Poderia também resultar em mais repressão não só contra a oposição e os seus activistas, que acabariam isolados e anulados, mas também contra a população em geral, que não conseguiria expressar as suas opiniões em público, utilizar as redes sociais ou organizar-se. na comunidade para resolver problemas cotidianos como coleta de lixo e distribuição de água.
Isto significaria necessariamente um isolamento quase total da Venezuela no mundo, com a incapacidade de ter canais de comunicação com os governos vizinhos para enfrentar a crise migratória.
A Colômbia seria particularmente afetada por isto, não só porque é o país que mais migrantes venezuelanos recebe, mas porque apostou na paz com o Exército de Libertação Nacional na mediação de Maduro com as guerrilhas.
Muitos vêem os casos de Cuba e da Nicarágua como exemplos do que poderia ser um aprofundamento do autoritarismo na Venezuela, com uma oposição anulada e eleições não competitivas.
A Venezuela, porém, é um país maior e conectado com o mundo.
As consequências de um aprofundamento das suas crises seriam de uma magnitude muito mais complexa do que aquela que a região tem visto na sua história recente.
3. Algum tipo de transição
Embora pareça o menos provável, uma transição na Venezuela não pode ser descartada.
Se a crise se agravar, ou se houver um surto social da magnitude do Caracazo, acontecimento em 1989 que marcou a origem social do movimento político que resultou na vitória de Hugo Chávez em 1999, a possibilidade de quebrar o apoio a Maduro entre os militares e oficiais é mais alto.
Além disso, sem dinheiro, as deserções são mais difíceis de evitar.
“A oposição aposta numa ruptura dentro do governo que obrigará Maduro a negociar a sua saída”, afirma De Alba.
“Tudo indica que o cálculo daqueles que apoiam Maduro continua a ser o de que preferem o status quo, e se a oposição também chegar a essa conclusão, faria bem em abrir-se ao que os negociadores propõem”.
É neste cenário que desempenha um papel a comunidade internacional, que sob a liderança da Colômbia e do Brasil — governados por Gustavo Petro e Luiz Inácio Lula da Silva, que dialogam com o chavismo — propôs novas eleições ou um governo de coabitação de transição.
A oposição, em princípio, rejeitou estas iniciativas.
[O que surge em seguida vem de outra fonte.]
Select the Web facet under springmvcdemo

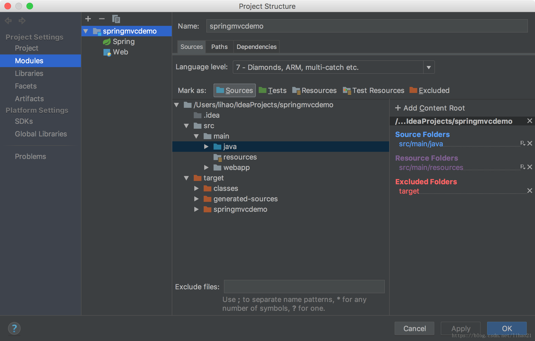coord(120,52)
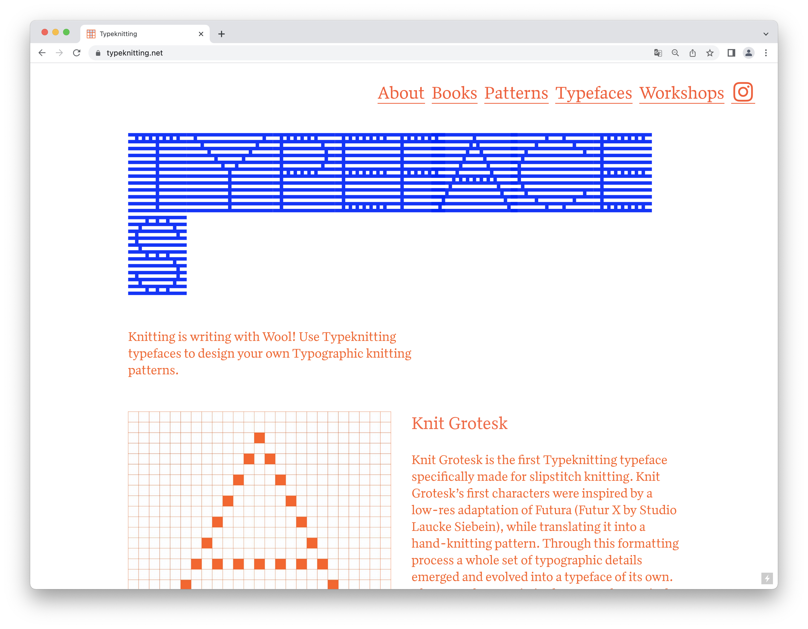Viewport: 808px width, 629px height.
Task: Click the zoom magnifier icon
Action: 675,53
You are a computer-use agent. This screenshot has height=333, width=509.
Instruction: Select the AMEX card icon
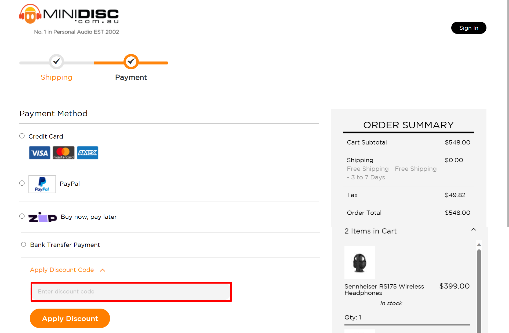point(87,153)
Também o governo. Mas uma versão destas propostas poderia entrar na equação.
Torrealba considera o cenário: “A única forma de aceitar novas eleições é que sejam precedidas de um governo de coligação, com a substituição das autoridades militares e eleitorais e sem as condições desequilibradas e antidemocráticas em que decorreram as eleições (de Julho)”.
“A oposição poderá aceitar algo deste género porque é um facto que não tem forças para fazer valer os resultados das eleições do dia 28 e porque para a oposição é importante encontrar uma solução para a crise”, acrescenta.
O resultado da crise é geralmente apresentado em termos preto e branco: ou eleições, ou um governo de coligação, ou a saída de Maduro, ou o governo de Machado. No entanto, não costumamos falar de versões variadas da transição que oferecem opções a todos.